Nvidia's $2 billion bet on a Texas laser factory will test whether AI creates more manufacturing jobs than it eliminates.
Nvidia Chief Executive Officer Jensen Huang is wagering that an artificial intelligence buildout can revive U.S. manufacturing, with a $2 billion partnership to produce laser components at a Coherent factory in Sherman, Texas, about an hour north of Dallas.
"AI factories are the infrastructure of the new industrial revolution," Huang said in a statement announcing the expansion.
The factory will produce Indium Phosphide, a material used to make lasers with the optical intensity of the sun's surface. Each second, the light pulses a few hundred billion times through a fiberglass straw the width of a human hair, enabling Nvidia's chips to share information and work as a single system. Power consumption would be cut as much as 50%, reducing the cost of tokens — the industry term for AI usage — and making it easier for AI to expand its reach.
The project represents a fundamental test of whether AI will be a source of job creation rather than a technology that displaces workers. Coherent estimates the factory will create about 1,000 jobs, with roughly 550 in advanced manufacturing, engineering and technical roles. The expansion received bipartisan support: $33 million from the Biden administration's CHIPS and Science Act and an additional $17 million grant from the Trump administration.

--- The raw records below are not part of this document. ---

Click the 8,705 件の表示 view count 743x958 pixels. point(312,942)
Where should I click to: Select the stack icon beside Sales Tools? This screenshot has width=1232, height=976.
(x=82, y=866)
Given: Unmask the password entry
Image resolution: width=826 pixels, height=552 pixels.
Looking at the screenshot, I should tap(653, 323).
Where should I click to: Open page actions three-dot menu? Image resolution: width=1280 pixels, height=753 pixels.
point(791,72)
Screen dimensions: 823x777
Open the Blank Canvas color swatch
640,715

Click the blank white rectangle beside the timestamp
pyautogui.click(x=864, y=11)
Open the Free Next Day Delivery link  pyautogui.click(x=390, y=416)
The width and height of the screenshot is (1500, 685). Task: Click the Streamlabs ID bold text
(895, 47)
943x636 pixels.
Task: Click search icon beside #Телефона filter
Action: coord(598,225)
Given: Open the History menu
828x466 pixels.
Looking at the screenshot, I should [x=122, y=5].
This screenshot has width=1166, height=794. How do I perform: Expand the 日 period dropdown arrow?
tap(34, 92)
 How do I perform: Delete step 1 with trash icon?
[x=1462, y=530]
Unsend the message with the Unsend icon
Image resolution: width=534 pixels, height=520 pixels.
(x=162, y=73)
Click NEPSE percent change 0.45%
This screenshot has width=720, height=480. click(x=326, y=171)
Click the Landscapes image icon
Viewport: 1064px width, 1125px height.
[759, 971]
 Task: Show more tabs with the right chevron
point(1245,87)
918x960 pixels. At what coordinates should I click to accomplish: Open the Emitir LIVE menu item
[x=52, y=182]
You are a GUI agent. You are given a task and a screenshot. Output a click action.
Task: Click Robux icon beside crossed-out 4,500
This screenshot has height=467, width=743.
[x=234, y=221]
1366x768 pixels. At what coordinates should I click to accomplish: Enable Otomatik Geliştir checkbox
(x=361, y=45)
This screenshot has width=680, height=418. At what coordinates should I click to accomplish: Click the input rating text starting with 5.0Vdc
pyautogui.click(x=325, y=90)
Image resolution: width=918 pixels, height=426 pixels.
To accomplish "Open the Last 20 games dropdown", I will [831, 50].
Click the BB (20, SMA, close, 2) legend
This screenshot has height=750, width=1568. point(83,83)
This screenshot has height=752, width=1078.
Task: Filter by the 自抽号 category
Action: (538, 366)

The AI Infrastructure Buildout
Nvidia, now the world's most valuable company at roughly $5 trillion, is moving beyond computer chips to develop entire AI systems. One Nvidia executive, speaking on background to describe the company's industrial strategy, said the company is clustering more production in the U.S., with chipmaking increasingly centered in Arizona and assembly in Texas, to create a reliable domestic supply chain. The executive described Nvidia's offering as selling "brains and a nervous system" to customers, allowing manufacturers that depend on foreign suppliers to restore production in the U.S.
The five largest U.S. technology firms invested $380 billion last year as part of the AI buildout, a figure that could roughly double this year, according to economists Jessica Wachter and Jonathan Wachter in a paper published this month. Based on that investment, they estimate the possibility of rapid economic growth as AI accounts for more of U.S. gross domestic product. While AI is roughly 3 percent of the economy now, that figure could grow to a range of 8 percent to 39 percent.
Political and Economic Stakes
President Donald Trump has called Huang "smart," a "friend" and "amazing," and has insisted on the Nvidia CEO accompanying him on foreign trips, including a state visit to China. Trump has publicly recounted musing about breaking up Nvidia because of its dominance, only to conclude he needed Huang as an ally. "It's an amazing industry," Trump told reporters last week. "It's bigger than any industry anyone's ever seen."
Yet the administration's approach to AI has shifted. Trump recently placed export controls on Anthropic's latest models, leading the company to shutter public access over security concerns. He has also signed an order requiring new AI models to be voluntarily vetted by the government and has mused about the government owning a stake in AI companies so the public could benefit from the expected windfall.
Investor Implications
For Nvidia, the Texas factory represents a strategic hedge against supply chain concentration and political risk. By moving critical component production onshore, the company strengthens its position as a supplier of entire AI systems rather than just chips. The $2 billion partnership with Coherent expands Nvidia's addressable market beyond data centers into industrial automation and manufacturing — a sector where AI adoption has lagged.
Nvidia shares trade at roughly 35 times forward earnings, reflecting the market's expectation that AI infrastructure spending will continue to accelerate. The Texas test case will be closely watched as a proof of concept: if the factory demonstrates that AI-driven manufacturing can create jobs at scale, it could provide political cover against claims that the technology destroys employment, while opening a new revenue stream for Nvidia's industrial customers.
This article is for informational purposes only and does not constitute investment advice.